— Ваше инквизиторское священство еще снисходительно к поступку, на первый взгляд, столь же дерзкому, сколь и необъяснимому. Даже не надеясь оправдаться перед вашим инквизиторским священством, я прошу как о милости: позволить мне кое-что объяснить ввиду произошедшего — смею сказать — недоразумения. Не случайно же верховный инквизитор Толедо на всю Испанию славится своей добротою и христианнейшей снисходительностью.
Эти потуги на красноречие в устах полицейского были до того забавны, что монсеньор Пираниа, казалось, с удовлетворением им внимал.
«Отлично, — подумал хустисия, — продолжим в том же роде».
— И дело отнюдь не в том, что, будучи наделен известными полномочиями светской власти, я позволил себе ее осуществлять в пределах королевских владений…
Тут верховный инквизитор нахмурился, что не укрылось — что называется. Нет, ничего, проглотил. Надо же было дать понять, что ты действовал, в конце концов, в рамках закона, хотя, может быть, и не совсем в рамках приличий.
И осмелев, дон Педро пустился в рассуждения:
— Кому как не мне знать, что власть, которая не от мира сего, должна быть почитаема в смирении всеми наравне, и слугами Божьими, и слугами кесаря. Ведь служба у Короля Католика — это, в сущности, сложнейший экзамен на благочестие, Бог нам в помощь.
Чувствуя, что ситуация становится швейковской, монсеньор Пираниа поспешил сказать:
— Приснославный брат наш Фома говорил: праведные речи в уста нечестивца влагает дьявол. Вы лукавите, мой сын, ибо облекаете в чуждые вам слова, боюсь, столь же чуждые вам мысли. Если вы желали оправдаться в глазах церкви, то знайте: пока что вы близки к достижению обратного, не в последнюю очередь благодаря своему тону — проповедника-самоучки, который мне, профессионалу, просто смешон.

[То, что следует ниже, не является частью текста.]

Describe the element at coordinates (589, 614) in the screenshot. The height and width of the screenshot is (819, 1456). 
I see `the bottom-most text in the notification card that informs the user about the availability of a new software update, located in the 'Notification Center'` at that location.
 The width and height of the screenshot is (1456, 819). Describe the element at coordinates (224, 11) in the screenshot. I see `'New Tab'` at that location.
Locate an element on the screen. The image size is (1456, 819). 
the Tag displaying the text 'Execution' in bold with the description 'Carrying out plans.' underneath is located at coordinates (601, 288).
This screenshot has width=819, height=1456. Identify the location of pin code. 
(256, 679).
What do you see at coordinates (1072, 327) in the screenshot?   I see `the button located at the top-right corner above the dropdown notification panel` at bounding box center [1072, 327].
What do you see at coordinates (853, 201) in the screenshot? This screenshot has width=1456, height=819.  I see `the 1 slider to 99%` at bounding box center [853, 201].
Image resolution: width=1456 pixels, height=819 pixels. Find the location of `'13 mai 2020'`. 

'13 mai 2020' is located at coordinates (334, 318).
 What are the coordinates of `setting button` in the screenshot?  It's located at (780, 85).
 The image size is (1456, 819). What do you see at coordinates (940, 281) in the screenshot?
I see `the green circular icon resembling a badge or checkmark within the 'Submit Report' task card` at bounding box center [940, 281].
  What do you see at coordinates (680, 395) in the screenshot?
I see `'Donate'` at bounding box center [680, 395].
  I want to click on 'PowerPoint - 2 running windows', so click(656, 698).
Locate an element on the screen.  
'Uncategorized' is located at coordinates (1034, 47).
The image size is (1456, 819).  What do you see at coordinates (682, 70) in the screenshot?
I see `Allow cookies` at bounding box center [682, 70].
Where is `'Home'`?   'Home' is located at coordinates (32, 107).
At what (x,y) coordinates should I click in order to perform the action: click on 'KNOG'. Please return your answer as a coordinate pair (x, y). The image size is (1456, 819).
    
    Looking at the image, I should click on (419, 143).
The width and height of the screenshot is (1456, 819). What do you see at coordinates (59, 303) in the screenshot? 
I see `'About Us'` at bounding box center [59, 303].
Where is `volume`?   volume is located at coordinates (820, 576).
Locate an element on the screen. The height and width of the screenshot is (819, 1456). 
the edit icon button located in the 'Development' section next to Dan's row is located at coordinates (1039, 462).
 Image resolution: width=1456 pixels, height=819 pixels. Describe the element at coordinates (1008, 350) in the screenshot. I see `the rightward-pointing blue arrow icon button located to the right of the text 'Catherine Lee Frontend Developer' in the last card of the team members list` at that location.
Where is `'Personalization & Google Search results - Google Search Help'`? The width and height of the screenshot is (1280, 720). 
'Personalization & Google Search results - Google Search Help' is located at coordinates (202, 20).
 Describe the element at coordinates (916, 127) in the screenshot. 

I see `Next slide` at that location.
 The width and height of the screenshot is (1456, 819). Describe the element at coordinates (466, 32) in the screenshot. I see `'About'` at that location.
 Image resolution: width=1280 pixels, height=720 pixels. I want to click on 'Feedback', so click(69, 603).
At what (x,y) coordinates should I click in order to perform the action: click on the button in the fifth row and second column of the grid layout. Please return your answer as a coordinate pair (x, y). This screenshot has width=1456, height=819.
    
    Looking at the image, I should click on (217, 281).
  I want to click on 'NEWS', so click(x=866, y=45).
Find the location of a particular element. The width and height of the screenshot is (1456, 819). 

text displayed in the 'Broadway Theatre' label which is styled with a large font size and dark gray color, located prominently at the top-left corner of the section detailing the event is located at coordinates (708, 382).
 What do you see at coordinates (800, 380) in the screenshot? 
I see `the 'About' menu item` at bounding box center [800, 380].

— Да, ваше преосвященство, я саламанок не кончал… да, смешон-с… Альгуасил, понимаешь, а пытается говорить. Понятно, что лай стоит собачий… (Епископ Озмский в свое время призывал громы и молнии на голову автора «Бесноватого альгуасила». Дон Педро почтительно напомнил ему об этом — титулуя епископским: «ваше преосвященство».) Но смешон — еще не грешен, ваше инквизиторское священство. Просто бывает: стараешься что-то выразить, помнишь, в начале-де бе слово… Дон Педро, не говори красиво — сколько раз я себе это повторял. Так вот, клянусь спасением, что и в мыслях не имел досадить святым отцам, для которых один кающийся грешник, понимаешь, дороже девяноста праведников. Просто, раньше чем Святая Инквизиция займется душами тех, кто ей дороже ста восьмидесяти праведников — я правильно считаю? — хотелось кое-что узреть на их телах. Пока не стерлось.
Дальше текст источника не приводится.